A Nottinghamshire demolition company has been fined after a worker suffered severe injuries when he was hit by a falling excavator bucket on his first day on site.
Labourer James Wilson, of Misterton, was working for Bloom Plant Ltd on a demolition site on Kilton Road, Worksop, on 10 January 2011.
Excavator driver Paul Batty, who was also employed by Bloom Plant Ltd, was re-attaching the four tonne excavator bucket to the boom of his machine when it fell and slid down a pile of rubble, landing on Mr Wilson and leaving him with major crush injuries.
Mr Wilson, who was 46 when the incident happened, lost his left eye and part of his scalp. He also broke his eye socket, cheekbone, jaw, nose, left collarbone, several ribs and his left leg. He also punctured a lung and severed the nerves on his bottom lip.
Mr Wilson was in a coma for two weeks and had to have a tracheotomy to help him breathe. He also needed extensive reconstructive surgery. He is still receiving medical treatment and will continually need to take pain relief.
An investigation by the Health and Safety Executive (HSE) found Bloom Plant Ltd had no safe systems of work in place and had not given Mr Wilson adequate information, instruction, training or supervision including adequate warnings of the hazards involved when working around plant.
Nottingham Crown Court was told that employees should have been excluded from the area while the bucket was being re-attached and a safety pin used to secure it in place.
Bloom Plant Ltd, of Askham Road, East Markham, Newark, pleaded guilty to breaching Section 2(1) of the Health and Safety at Work etc act 1974 by failing to provide and maintain safe systems of work and to provide adequate information, instruction, training or supervision. Today (22 November) the company was fined £40,000 and ordered to pay costs of £27,500.
After the hearing HSE inspector Kevin Wilson said:
“Mr Wilson suffered appalling injuries and was extremely lucky to survive. “Bloom Plant Ltd should have provided safe systems of work with better instruction, information, training and supervision, especially as the operations being carried out were known to have serious risks. Instead, Mr Wilson was put in a position of grave danger.”
Further information about safety in the construction industry is available at www.hse.gov.uk/construction
Notes to editors
- The Health and Safety Executive is Britain’s national regulator for workplace health and safety. It aims to reduce death, injury and ill health. It does so through research, information and advice, promoting training, new or revised regulations and codes of practice, and working with local authority partners by inspection, investigation and enforcement.

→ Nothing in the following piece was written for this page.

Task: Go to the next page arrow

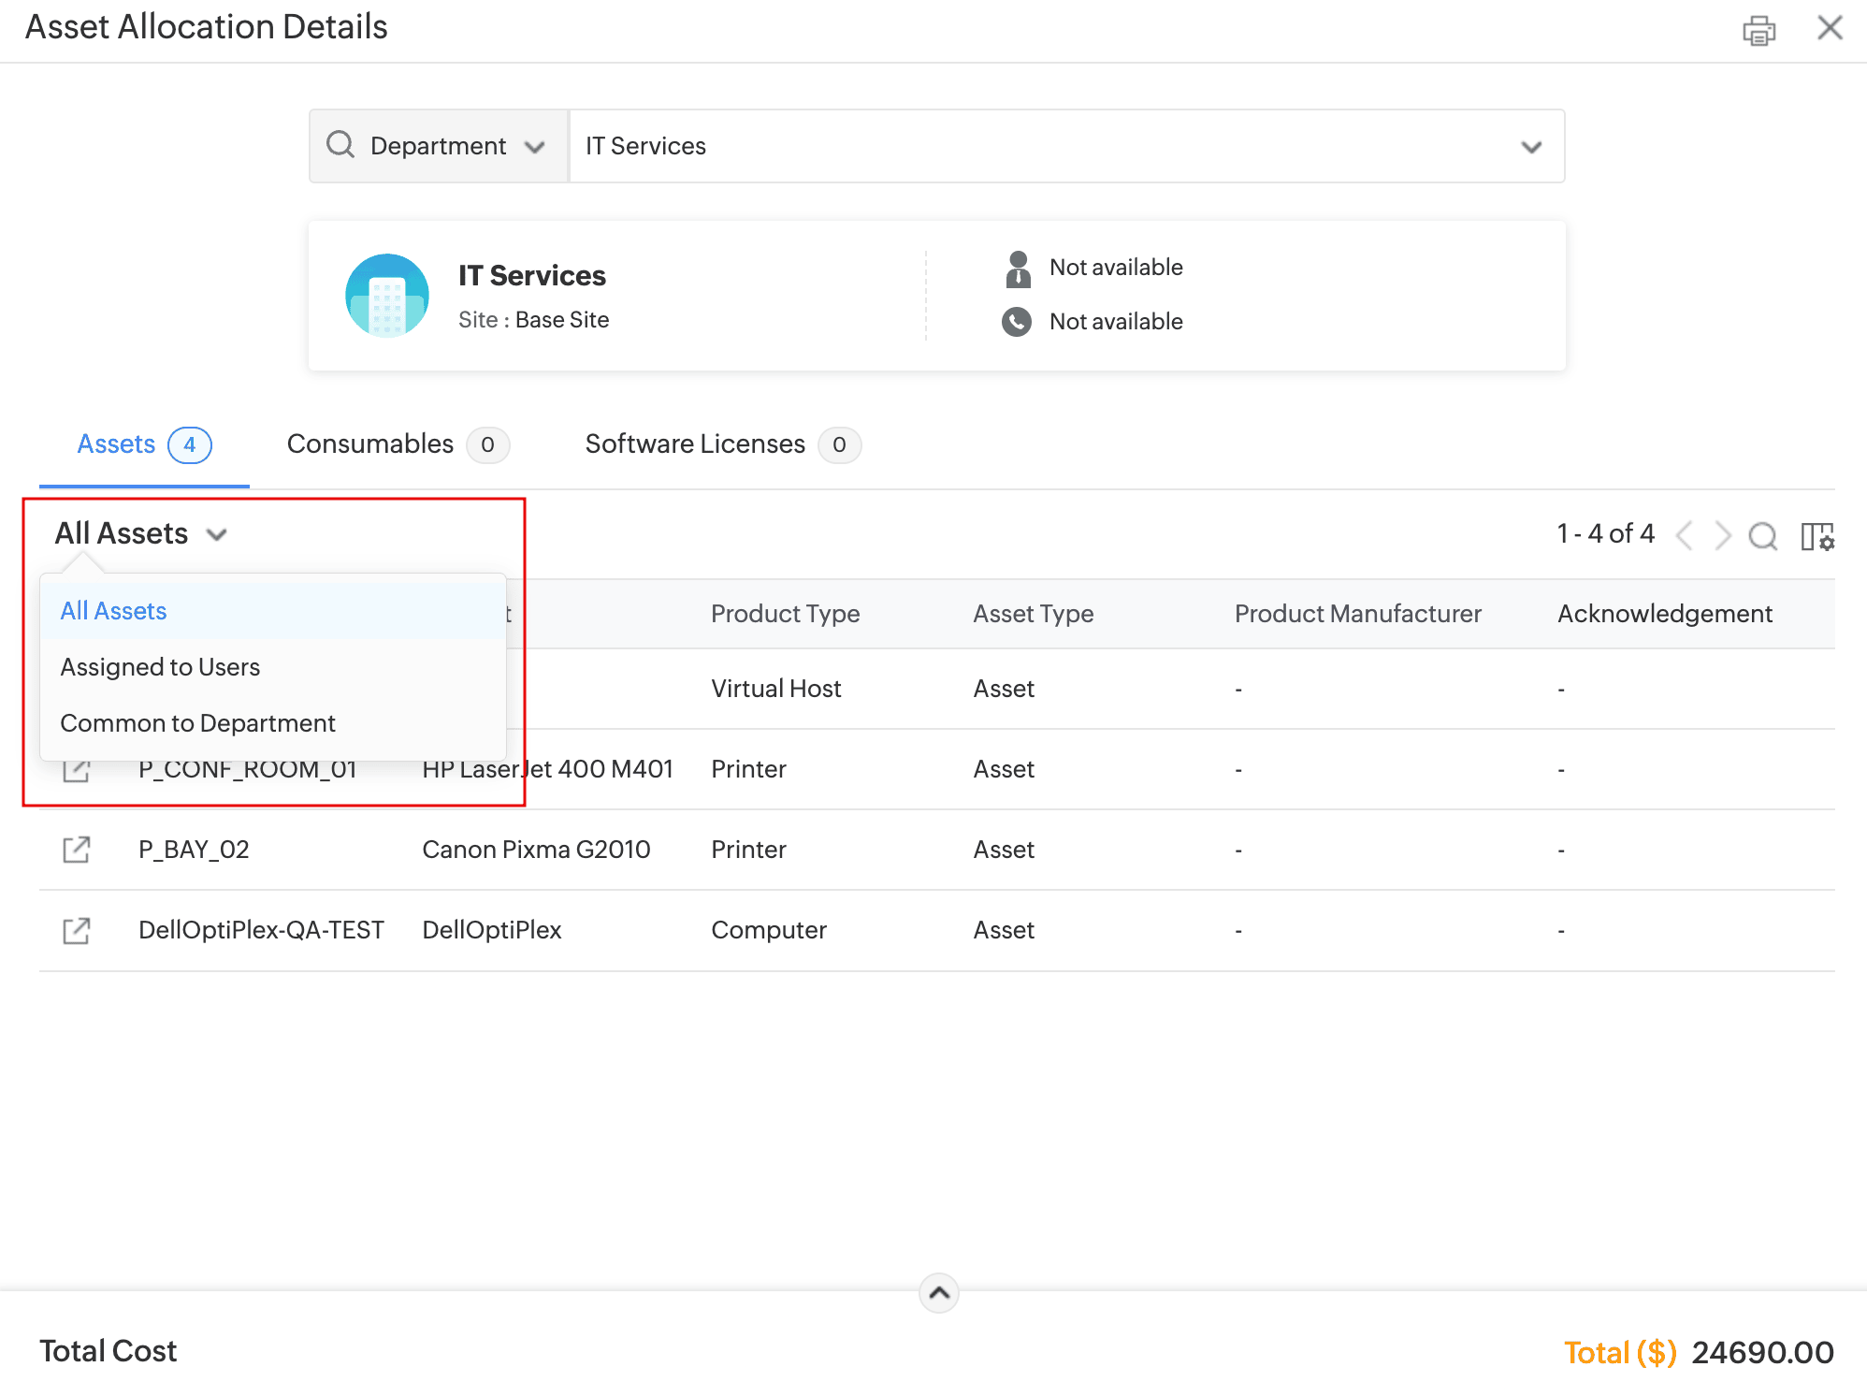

- www.hse.gov.uk Paul Nathan Batty, of Grange Road, Ordsall, Retford, pleaded guilty to breaching Section 7(a) of the Health and Safety at Work etc Act 1974 by failing to take reasonable care of the health and safety of others. He was sentenced to 250 hours of unpaid work and ordered to pay a £200 contribution towards costs at Mansfield Magistrates’ Court on 3 October 2012.
- Section 2 (1) of the Health and Safety at Work etc Act 1974 states: “It shall be the duty of every employer to ensure, so far as is reasonably practicable, the health, safety and welfare at work of all his employees.”
- Section 7(a) of the Health and Safety at Work etc Act 1974 states: “It shall be the duty of every employee while at work to take reasonable care for the health and safety of himself and of other persons who may be affected by his acts or omissions at work.”